Huntington Bancshares Incorporated is a $55 billion regional bank holding company headquartered in Columbus, Ohio. Huntington has more than 142 years of serving the financial needs of its customers. Huntington's banking subsidiary, The Huntington National Bank, provides innovative retail and commercial financial products and services through over 600 regional banking offices in Indiana, Kentucky, Michigan, Ohio, Pennsylvania, and West Virginia. Huntington also offers retail and commercial financial services online at huntington.com; through its technologically advanced, 24-hour telephone bank; and through its network of almost 1,400 ATMs.

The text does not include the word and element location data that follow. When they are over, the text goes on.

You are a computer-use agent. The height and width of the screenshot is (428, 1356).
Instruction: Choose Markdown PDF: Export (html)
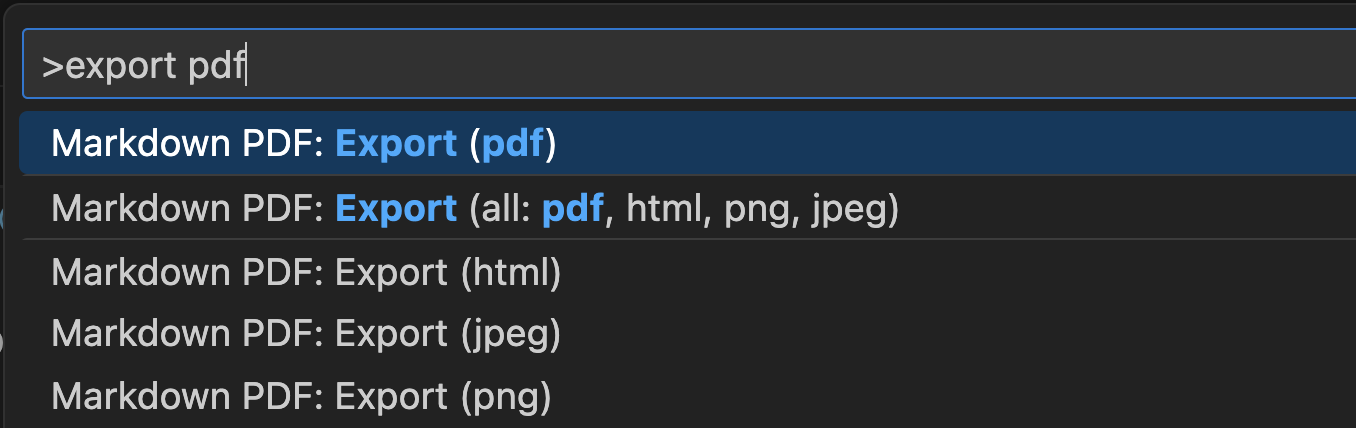pyautogui.click(x=306, y=273)
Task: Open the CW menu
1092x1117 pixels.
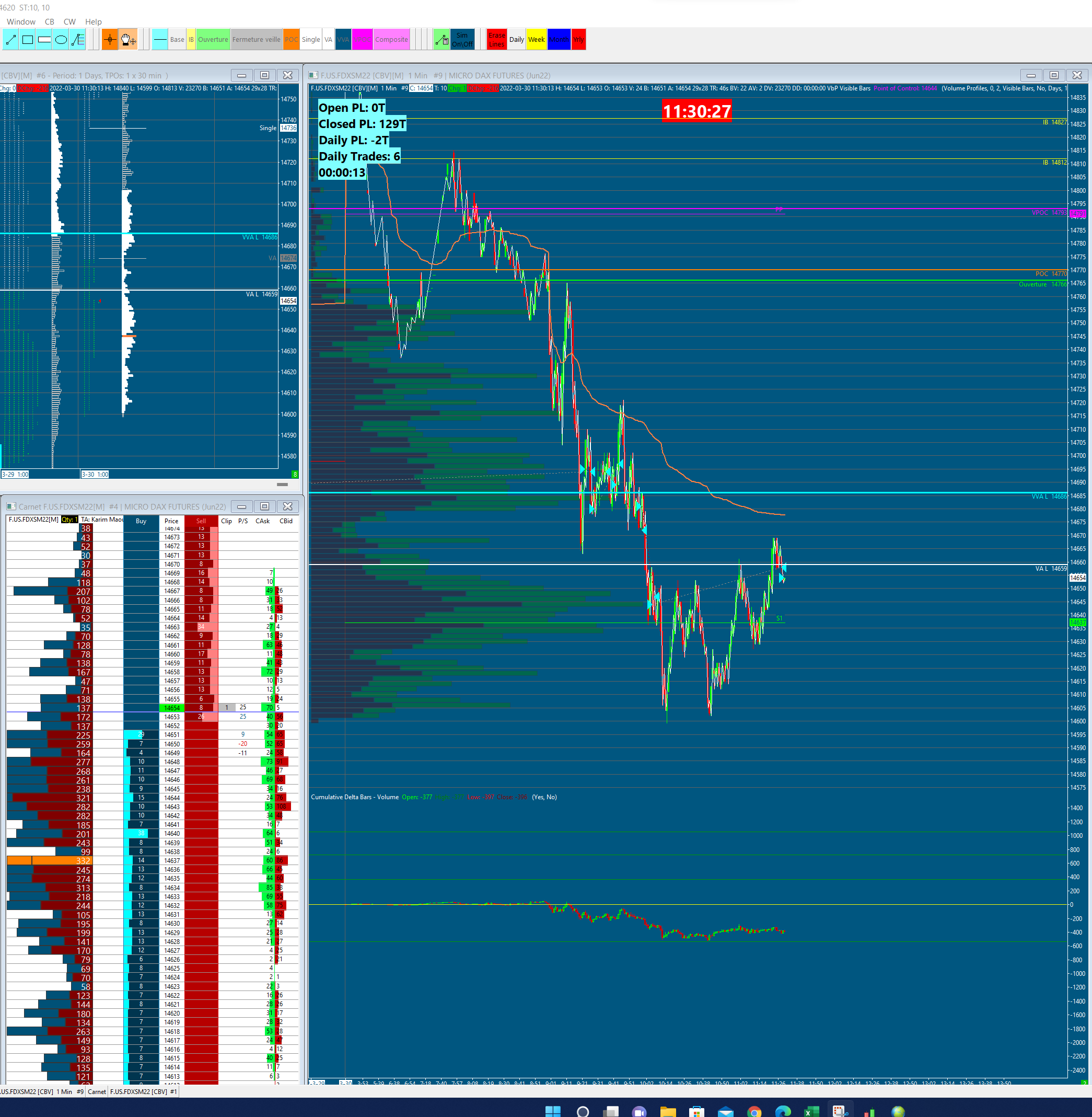Action: tap(69, 22)
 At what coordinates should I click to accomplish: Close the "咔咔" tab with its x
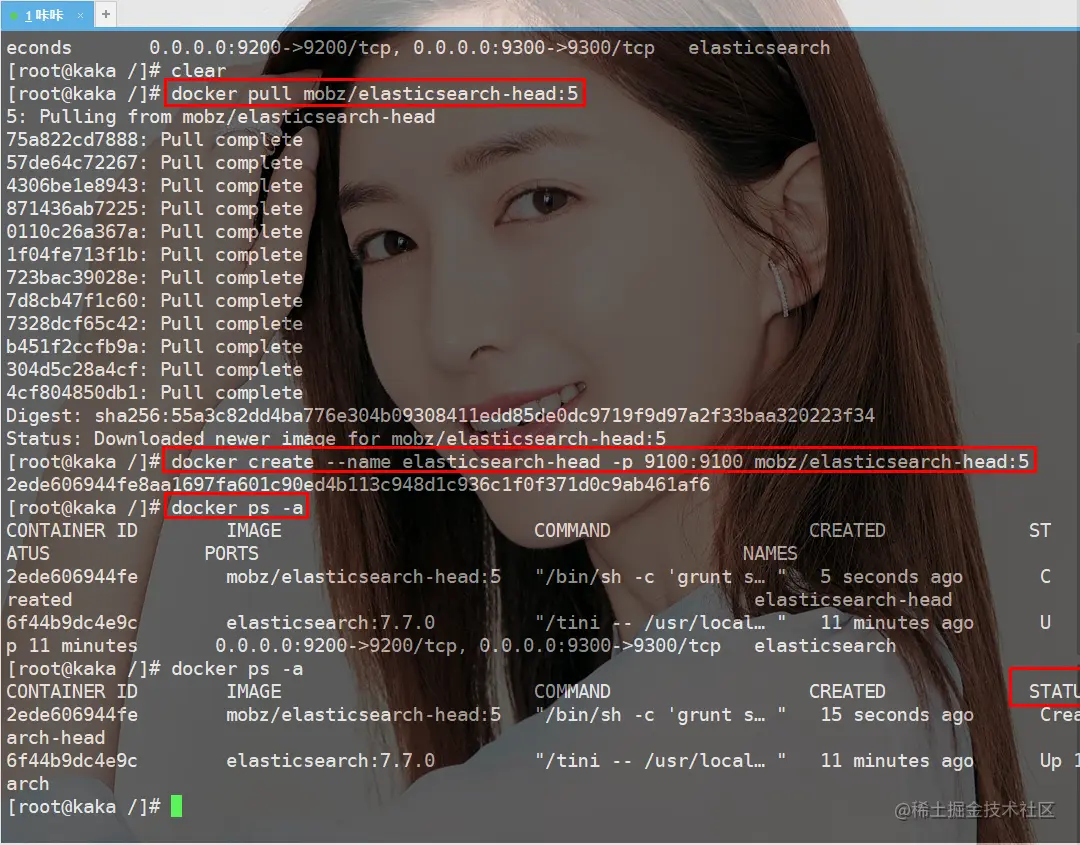[x=81, y=16]
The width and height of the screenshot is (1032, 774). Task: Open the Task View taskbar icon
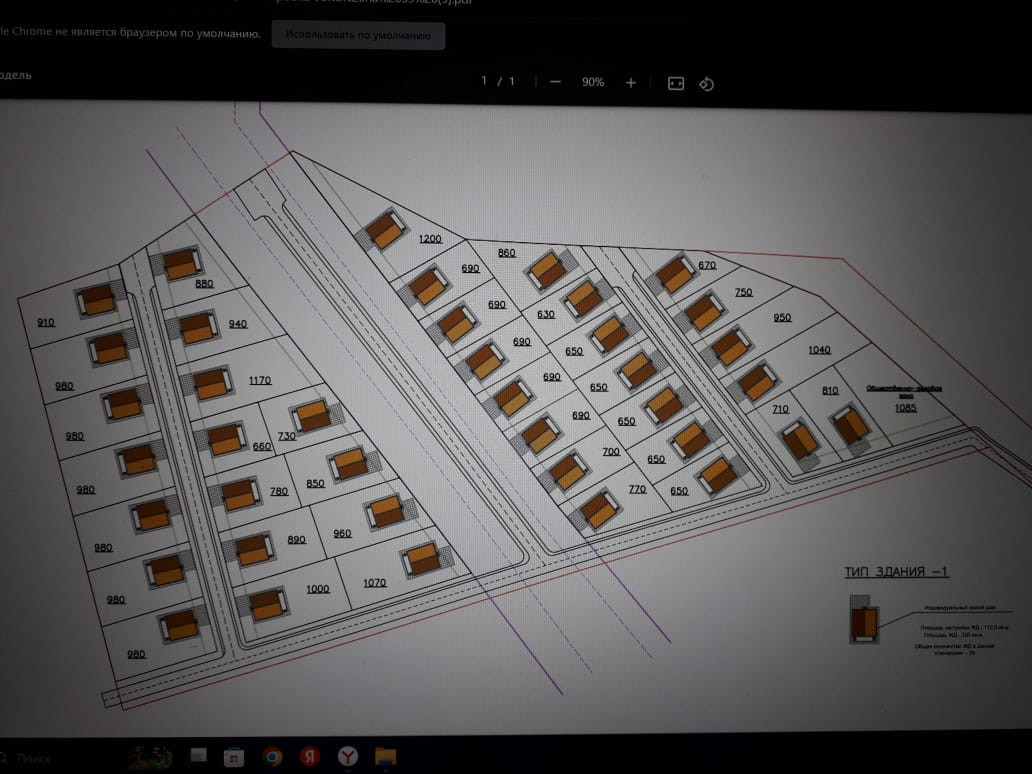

Selected financial service activities are also conducted in other states including: Dealer Sales offices in Arizona, Florida, Georgia, Nevada, New Jersey, New York, North Carolina, South Carolina, and Tennessee; Private Financial and Capital Markets Group offices in Florida; and Mortgage Banking offices in Maryland and New Jersey. Sky Insurance offers retail and commercial insurance agency services in Ohio, Pennsylvania, Michigan, Indiana, and West Virginia. International banking services are made available through the headquarters office in Columbus, a limited purpose office located in the Cayman Islands, and another located in Hong Kong.
This press release contains certain forward-looking statements, including certain plans, expectations, goals, projections, and statements, which are subject to numerous assumptions, risks, and uncertainties. Actual results could differ materially from those contained or implied by such statements for a variety of factors including: (1) deterioration in the loan portfolio could be worse than expected due to a number of factors such as the underlying value of the collateral could prove less valuable than otherwise assumed and assumed cash flows may be worse than expected; (2) changes in economic conditions; (3) movements in interest rates; (4) competitive pressures on product pricing and services; (5) success and timing of other business strategies; (6) the nature, extent, and timing of governmental actions and reforms; and (7) extended disruption of vital infrastructure. Additional factors that could cause results to differ materially from those described above can be found in Huntington's 2006 Annual Report on Form 10-K, and documents subsequently filed by Huntington with the Securities and Exchange Commission. All forward- looking statements included in this release are based on information available at the time of the release. Huntington assumes no obligation to update any forward-looking statement.